2019年9月27日(金)

 

 

 

 本日、上の「Abbey Road」50周年記念盤がとうとう発売となった(https://ameblo.jp/behaveyourself/entry-12502870833.html)。昨年「ホワイトアルバム」の50周年記念盤が発売された際にも、これが当節新手のマーケティング手法なのかという記事を書いたのだが(https://ameblo.jp/behaveyourself/entry-12502042194.html)、今回も発売日当日の今日、Youtubeで「Super Deluxe Edition」全40曲が公開された。

 

 https://www.youtube.com/playlist?list=OLAK5uy_k2JcEE3_maNjnVBKU2s1JjhaZ4rxwgaME

 

 今回も英国Amazonから2枚組CDを購入した私としては、英国から実物が到着するまでの間(また、英国から韓国に直接送付出来ないため、一旦日本に送って韓国に持ってくるしかないのでさらに時間がかかるのである)、音質に多少の違いがあるとしても(もっとも私には細かい違いは聴き分けられないだろうが)、私の買ったCD2枚組のEditionには収録されていないものまで含めて先に聴けることはありがたいことこの上ない。

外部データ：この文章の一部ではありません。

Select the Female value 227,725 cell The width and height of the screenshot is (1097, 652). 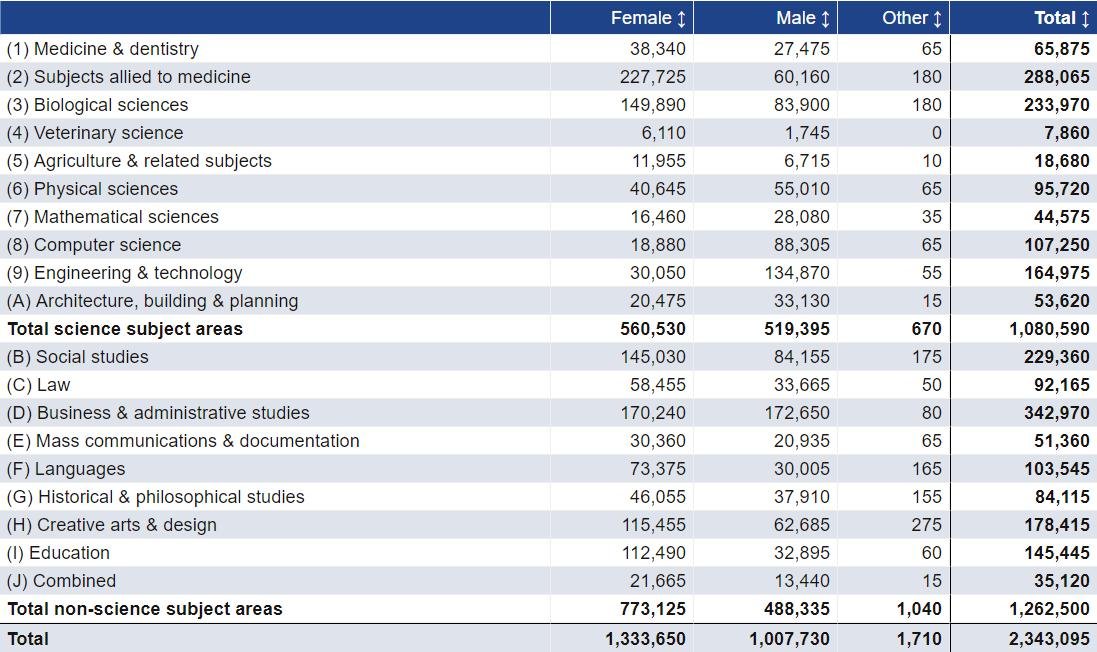point(654,77)
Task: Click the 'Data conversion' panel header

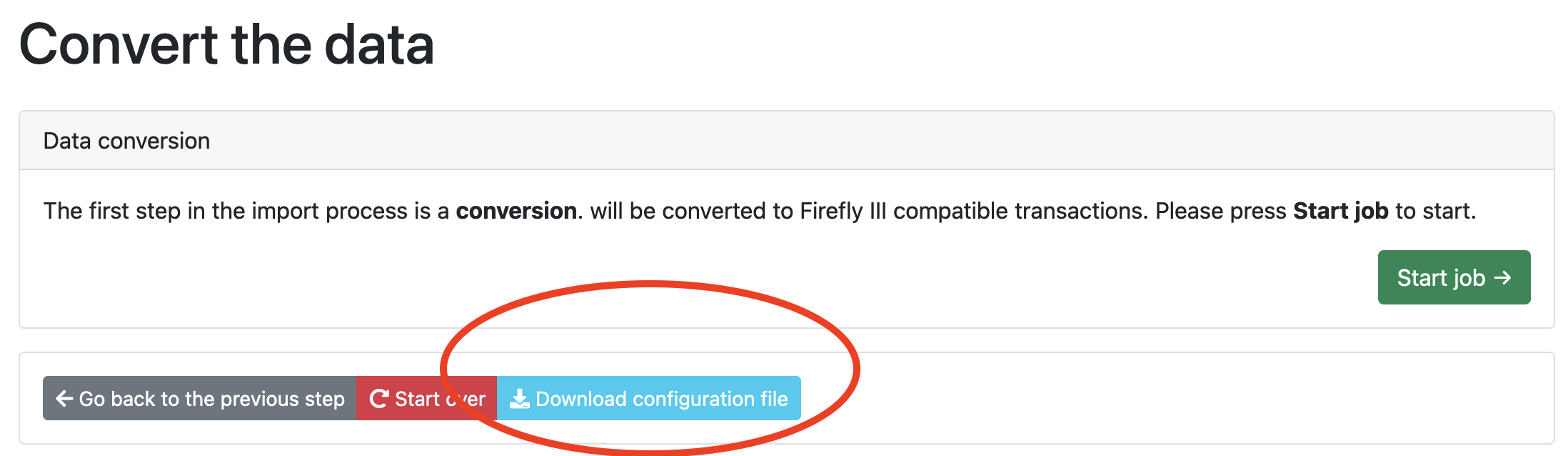Action: (x=126, y=140)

しかし一方で、こんな風に誰でもすぐにただで聴けてしまうような状況で、果たして誰が実際にCDを買ったり有料で音源を購入したりするのだろうかと疑問を覚えずにはいられない。

 

 今や音楽をCDなどを買って聴く時代は終わり、Youtubeにアップされたものを無料で聴くか、月額固定料金を払って音楽配信サイトからダウンロードして聴くのが一般的なのだろうが(「Abbey Road」50周年記念盤も、Spotifyなどでは日本時間の昨日時点で既に全曲視聴可能になっていたようである→使ったことがないので知らなかったのだが、韓国ではSpotifyはサービスを提供していないそうである)、こうした月額固定サービスの普及によって、有料で聴く際も1曲あたりの単価が劇的に下がり、音楽業界で活躍するそこそこ有名な音楽家ですら、既に楽曲販売収入だけでは食べていけないようなとんでもない状況になっているらしい。

 一消費者としては、出来るだけ安く手軽に聴けるにこしたことはないものの、しかしこうした状況が続けば、早晩音楽業界そのものが崩壊し、新たな音楽が作られる機会が完全に消滅してしまうのではないかと心配になりもする。

 もっとも個人的には日常的に聴く音楽はもっぱらクラシック音楽か、せいぜい1980年代くらいまでのロックやポップスが中心で、当のクラシック音楽にしても実質的に20世紀初めに、そしてロックやポップスなどの大衆音楽は20世紀終わりまでに終焉を迎え、それ以降の音楽は(言い方は悪いものの)ほとんど「ガラクタ」でしかないと思っている私にとっては、これから新しい曲が全く産み出されなくなっても実際は全く困らないのだが…(音楽ほど劇的な「転落」ではないかも知れないが、美術や文学などにしても今やほとんど同じ状況だと言っていいだろうけれども)。

 

 ともあれ、早速Youtubeからダウンロードした「Abbey Road」50周年記念盤を、これからじっくり聴いてみることにしたい。